In [None]:
#import modules
import pandas as pd
import numpy as np
from sklearn.utils import shuffle
import seaborn as sns
import tensorflow as tf
from transformers import BertTokenizer
from transformers import AutoTokenizer
from transformers import AutoModelForMaskedLM
from transformers import TFBertModel
from keras.callbacks import ModelCheckpoint, ReduceLROnPlateau, EarlyStopping
from keras.layers import Dropout
from tqdm.auto import tqdm
from sklearn.metrics import classification_report
from sklearn.metrics import confusion_matrix
from sklearn.preprocessing import OneHotEncoder
import warnings
warnings.filterwarnings('ignore')

In [None]:
#upload the TwIT Dataset
twit=pd.read_csv(r"C:\Users\ridol\OneDrive\Desktop\Emotion Recognition\Dataset\TwIT.csv",
                 sep=';',header=0, encoding='utf8', dtype={'Text':'str','Emozione':'int'})

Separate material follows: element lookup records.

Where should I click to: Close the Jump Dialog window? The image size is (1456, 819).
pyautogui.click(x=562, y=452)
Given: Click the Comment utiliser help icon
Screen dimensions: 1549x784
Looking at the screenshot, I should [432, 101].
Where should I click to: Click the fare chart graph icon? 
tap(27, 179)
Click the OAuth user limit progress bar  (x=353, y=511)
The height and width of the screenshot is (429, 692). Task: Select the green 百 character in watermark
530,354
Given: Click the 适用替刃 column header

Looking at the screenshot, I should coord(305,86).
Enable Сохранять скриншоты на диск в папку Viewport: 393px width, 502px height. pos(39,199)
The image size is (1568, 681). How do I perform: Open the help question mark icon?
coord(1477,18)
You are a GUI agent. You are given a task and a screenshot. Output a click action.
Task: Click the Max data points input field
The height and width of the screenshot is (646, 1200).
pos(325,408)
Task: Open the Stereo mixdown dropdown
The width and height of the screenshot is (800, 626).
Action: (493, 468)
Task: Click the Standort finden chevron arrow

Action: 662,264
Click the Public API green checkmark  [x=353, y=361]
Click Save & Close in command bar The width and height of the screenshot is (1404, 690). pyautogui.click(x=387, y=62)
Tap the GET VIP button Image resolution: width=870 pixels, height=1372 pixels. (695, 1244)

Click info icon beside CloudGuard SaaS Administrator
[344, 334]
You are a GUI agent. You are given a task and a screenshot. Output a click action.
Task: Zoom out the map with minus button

twit.set_index('Id',drop=True,inplace=True) #I set as row index the id

twit.rename(mapper={'Emozione':'Emotion'},axis='columns',inplace=True) #rename the colums 'Emozione' in 'Emotion'

##Data Exploration
twit.info()
print(twit.isnull().sum()) #there is no null value
freq = twit.groupby(['Emotion']).count()
print(freq)
#Result --> Happiness(0): 549;  Trust(1):504; Sadness(2):479; Anger(3):513; Fear(4):518; Disgust(5):545;



In [None]:
#Train and Test split
twit_shuffled=shuffle(twit)
Training_set= twit_shuffled.iloc[623:] #80%
Testing_set= twit_shuffled.iloc[:623] #20%

In [None]:
#download the BERT tokenizer
tokenizer = BertTokenizer.from_pretrained("bert-base-multilingual-cased") #download From Huggingface library

#Create the input id and attention mask
X_input_ids = np.zeros((len(Training_set), 64))
X_attn_masks = np.zeros((len(Training_set), 64))
X_input_ids_test = np.zeros((len(Testing_set), 64))
X_attn_masks_test = np.zeros((len(Testing_set), 64))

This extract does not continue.